### TEXT
## Start

# Owner(s): ["oncall: distributed"]
from typing import Dict, Union

import torch
import torch.distributed as dist
import torch.distributed.checkpoint as dist_cp
from torch.distributed._tensor import (
    DeviceMesh,
    distribute_tensor,
    DTensor,
    Replicate,
    Shard,
    zeros,
)
from torch.testing._internal.common_utils import run_tests
from torch.testing._internal.distributed._tensor.common_dtensor import (
    DTensorTestBase,
    skip_if_lt_x_gpu,
    with_comms,
)
from torch.testing._internal.distributed.checkpoint_utils import with_temp_dir


SUBMESH_TENSOR_SIZE = 6


class MyTestModule(torch.nn.Module):
    def __init__(
        self,
        sdt: DTensor,
        rdt: DTensor,
        submesh_sdt: DTensor,
        submesh_rdt: DTensor,
        extra_state: int = 1,
        extra_state_tensor: torch.Tensor = torch.zeros(1),
    ) -> None:
        super().__init__()
        self.sdt = torch.nn.Parameter(sdt)
        self.rdt = torch.nn.Parameter(rdt)
        self.submesh_sdt = torch.nn.Parameter(submesh_sdt)
        self.submesh_rdt = torch.nn.Parameter(submesh_rdt)
        self._extra_state = extra_state
        self._extra_state_tensor = extra_state_tensor

    @property
    def extra_state(self) -> int:
        return self._extra_state

    @extra_state.setter
    def extra_state(self, new_extra_state: int) -> None:
        self._extra_state = new_extra_state

    @property
    def extra_state_tensor(self) -> torch.Tensor:
        return self._extra_state_tensor

    @extra_state_tensor.setter
    def extra_state_tensor(self, new_extra_state_tensor: torch.Tensor) -> None:
        self._extra_state_tensor = new_extra_state_tensor

    def get_extra_state(self) -> Dict[str, Union[int, torch._tensor.Tensor]]:
        return {
            "extra_state": self._extra_state,
            "extra_state_tensor": self._extra_state_tensor,
        }

    def set_extra_state(
        self, state: Dict[str, Union[int, torch._tensor.Tensor]]
    ) -> None:
        self._extra_state = state["extra_state"]  # pyre-ignore[8]
        self._extra_state_tensor = state["extra_state_tensor"]  # pyre-ignore[8]


class DTensorPlanner(DTensorTestBase):
    def create_dtensor_model(
        self,
        tensor_to_shard: torch.tensor,
        tensor_to_replicate: torch.tensor,
    ) -> torch.nn.Module:
        mesh = DeviceMesh(
            device_type=self.device_type,
            mesh=range(dist.get_world_size()),
        )
        sharded_dt = distribute_tensor(tensor_to_shard, mesh, placements=[Shard(0)])
        replicated_dt = distribute_tensor(
            tensor_to_replicate, mesh, placements=[Replicate()]
        )

        # Only even rank will be part of the mesh.
        submesh = DeviceMesh(
            device_type=self.device_type,
            mesh=[i for i in range(dist.get_world_size()) if i % 2 == 0],
        )

## End

### DATA EXCERPT

## Start

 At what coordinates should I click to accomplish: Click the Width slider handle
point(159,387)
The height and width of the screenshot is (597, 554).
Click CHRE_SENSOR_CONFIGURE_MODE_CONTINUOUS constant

## End

### PROBLEM 1
Answer these questions about the test code:
(a) What value is SUBMESH_TENSOR_SIZE set to?
(b) What is the default value of the extra_state parameter in the MyTestModule constructor?
(c) According to the comment above the submesh definition, which ranks will be part of the mesh?
### PROBLEM 2
Duplicate a passage of the test code, starting at the words "SUBMESH_TENSOR_SIZE = 6" and stopping after "super().__init__()".

### CORRECT RESPONSE 1
(a) 6
(b) 1
(c) Only even ranks

### CORRECT RESPONSE 2
SUBMESH_TENSOR_SIZE = 6


class MyTestModule(torch.nn.Module):
    def __init__(
        self,
        sdt: DTensor,
        rdt: DTensor,
        submesh_sdt: DTensor,
        submesh_rdt: DTensor,
        extra_state: int = 1,
        extra_state_tensor: torch.Tensor = torch.zeros(1),
    ) -> None:
        super().__init__()